Ahora, la Misión Rural y el Censo Rural, llamaron la atención sobre las inmensas brechas que siguen existiendo entre el campo y las ciudades, y con ellas la persistencia de las condiciones de pobreza y desigualdad en el mundo rural. Esta sí que es una gran deuda que el país en su conjunto tiene con el campo, de la cual lo acordado en La Habana en el punto 1 abre una esperanza, que también pareciera desvanecerse no solo ante la lentitud de la implementación de los acuerdos sino ante la posibilidad que, en el nuevo gobierno, estos no sean su prioridad, ya que, por decisión de la Corte Constitucional, no se podrán modificar, como si se querían hacer desde algunas tendencias presidenciables.
De otro lado y aún con los resultados sobre la pobreza que pueden tener las lecturas de corto o de largo plazo, benévolas o no tanto, la desigualdad en el país, esa que se debería constituir en una vergüenza nacional, en un imperativo moral para la Colombia presente y futura, no disminuye sustancialmente; se mantiene cercana al 0.5 y superior para constituirse en una de las más altas en el mundo (séptima) y la segunda en Latinoamérica, de acuerdo con cifras del Banco Mundial. Así mientras se pueden mostrar resultados importantes en términos de pobreza, la concentración del ingreso y de la propiedad (si es rural el tema es aún más drástico) hacen que la sociedad colombiana mantenga significativas brechas de desigualdad. Buena parte de la población tiene el riesgo permanente de pasar el umbral y caer en la pobreza. La justicia redistributiva no puede quedarse como un asunto de filosofía, tiene que estar en la agenda pública, ser parte de las decisiones de política económica y social para la Colombia que pretende construir la paz.
No es sencillo entonces para las distintas coaliciones políticas enfrentarse a una campaña presidencial que en primera vuelta debe dar cuenta de quienes serán las personas y programas que disputarán los destinos del país para los próximos cuatro años. La capacidad de plantear posiciones moderadas será esencial para el logro de los votos necesarios. Indiscutiblemente, esos centros, esas posiciones pragmáticas que el pueblo colombiano va a asumir, estarán de la mano de enfoques respecto a la calidad de vida de la población, ya por fuera de temas del conflicto armado. Paradójicamente y aunque se plantean, no son los temas relevantes de las campañas.
Por primera vez en muchos años una elección presidencial puede estar libre de la guerra y las decisiones de los grupos armados sobre ella, y debe ser el tema de la calidad de vida, el buen vivir, el sistema de salud y las pensiones, pero en particular de la pobreza y la desigualdad, los pilares de un debate que le pueda dar a la sociedad colombiana alternativas claras sobre su futuro. El asunto no será fácil porque es pasar de los odios a las ideas, del grito, de las postverdades, a los argumentos y de la reivindicación de la política como la forma expedita para decidir sobre nuestro futuro. Que importantes son los debates serios, con posiciones claras y argumentadas, que gratos son para la construcción de la democracia.
*****
- [Ejercicio 1]: Indique si cada afirmación concuerda con el fragmento: (a) la desigualdad en Colombia es la segunda más alta de Latinoamérica; (b) la Corte Constitucional permitió modificar lo acordado en La Habana; (c) la calidad de vida es el tema relevante de las campañas presidenciales. Responda sí o no en cada caso y cite textualmente las palabras del fragmento que lo deciden.
- [Ejercicio 2]: Extraiga del fragmento el texto comprendido entre "Ahora, la Misión" y "algunas tendencias presidenciables.", ambos incluidos.
- [Ejercicio 3]: Según el fragmento, y de acuerdo con cifras del Banco Mundial, ¿qué lugar ocupa la desigualdad de Colombia entre las más altas del mundo?

- [Extracto de datos]:
*****
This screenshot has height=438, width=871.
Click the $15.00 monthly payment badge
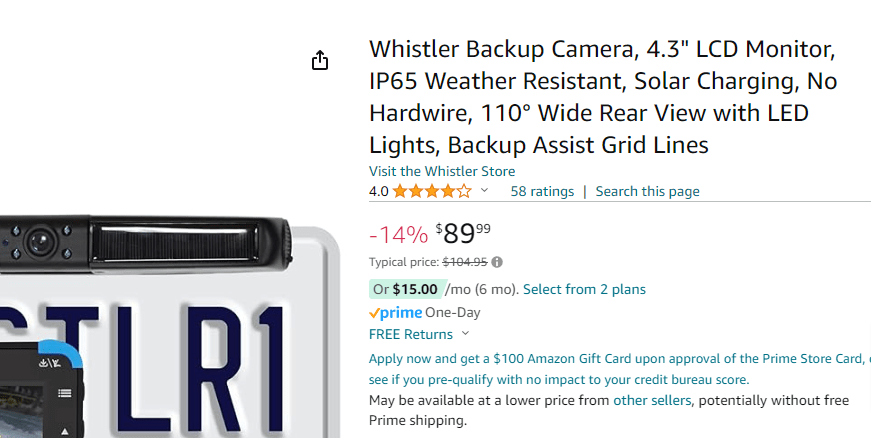[406, 289]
*****
- [Respuesta 1]:
(a) Sí: "y la segunda en Latinoamérica".
(b) No: "por decisión de la Corte Constitucional, no se podrán modificar".
(c) No: "Paradójicamente y aunque se plantean, no son los temas relevantes de las campañas."

- [Respuesta 2]:
Ahora, la Misión Rural y el Censo Rural, llamaron la atención sobre las inmensas brechas que siguen existiendo entre el campo y las ciudades, y con ellas la persistencia de las condiciones de pobreza y desigualdad en el mundo rural. Esta sí que es una gran deuda que el país en su conjunto tiene con el campo, de la cual lo acordado en La Habana en el punto 1 abre una esperanza, que también pareciera desvanecerse no solo ante la lentitud de la implementación de los acuerdos sino ante la posibilidad que, en el nuevo gobierno, estos no sean su prioridad, ya que, por decisión de la Corte Constitucional, no se podrán modificar, como si se querían hacer desde algunas tendencias presidenciables.

- [Respuesta 3]: Ocupa el séptimo lugar.